Wow, I haven't seen those ATS Cookie Cutter wheels on a 911 in a while. They sure do make the car look different - makes the back look longer. To me, it makes the car look "cheaper". The Fuchs wheels are much better looking and fit the curvy body style.

I have a friend who purchased his 993 Turbo using the European Delivery Program. He ordered his car through the local dealership and specified European Delivery.

He took his family to Europe for a vacation. He picked up his car at the factory, was given a factory tour and was able to meet the man who built the engine for his car! He drove all over Europe, then took it to the port for the journey to the US. His car was then delivered to his home, where he accepted the car.

That was before I was in the auto business. Since then, I did find out the only major drawback to buying through this program. The manufacturer sets up the transportation, but they are not responsible for anything that happens to the car. If it's damaged in transit, the transportation company is responsible. The car is put on the ship as a used car and then imported to the US. The shipping company is shipping a used car to the US for you. They are not shipping the car to the US for the manufacturer.

If damages, you will get your car fixed, but having prior bodywork on a Porsche is not desirable and will hurt the value of the car. Most likely, there will be a mark on the car history. Also, if the frame is bent or suspension damaged, the car may never drive right.

If you bought the car in the traditional way, you would receive a "perfect" car. If damaged in transit, you would be told about the damage (here in CA, anything over $500 in "lot damage" must be disclosed). You could reject the car or if you wanted to buy it, you could negotiate a lower price.

● **SOURCE DATA**
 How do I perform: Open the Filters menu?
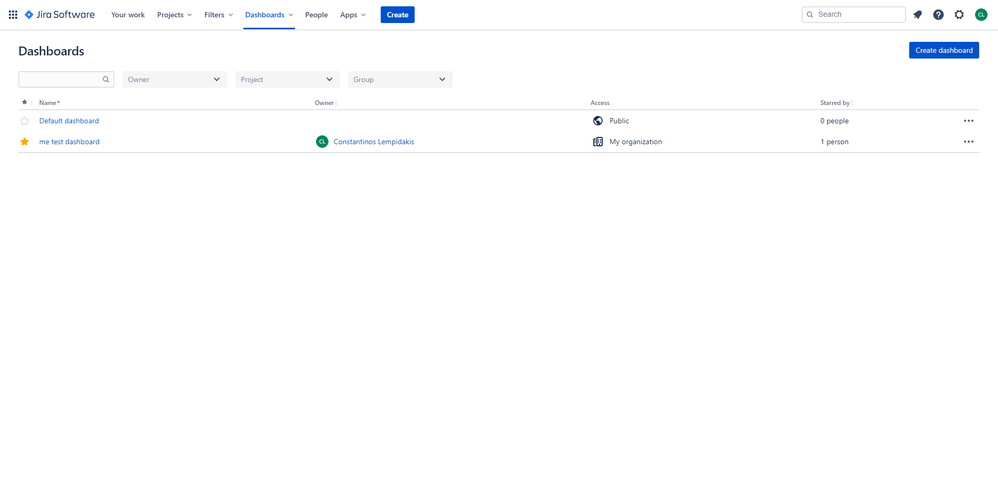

● **OBJECTIVE A**
Please decide whether each statement agrees with the passage on European Delivery, answering yes or no and quoting the words of the passage that settle it. (i) The friend picked up his car at the factory and was given a tour there. (ii) Under the program, the manufacturer is responsible for damage that happens to the car in transit. (iii) In California, lot damage over $1,000 must be disclosed.
● **OBJECTIVE B**
In the passage on European Delivery, which car did the friend buy through the program?

● **TASK ANSWER A**
(i) Yes: "He picked up his car at the factory, was given a factory tour"
(ii) No: "they are not responsible for anything that happens to the car"
(iii) No: "anything over $500 in "lot damage" must be disclosed"

● **TASK ANSWER B**
A 993 Turbo.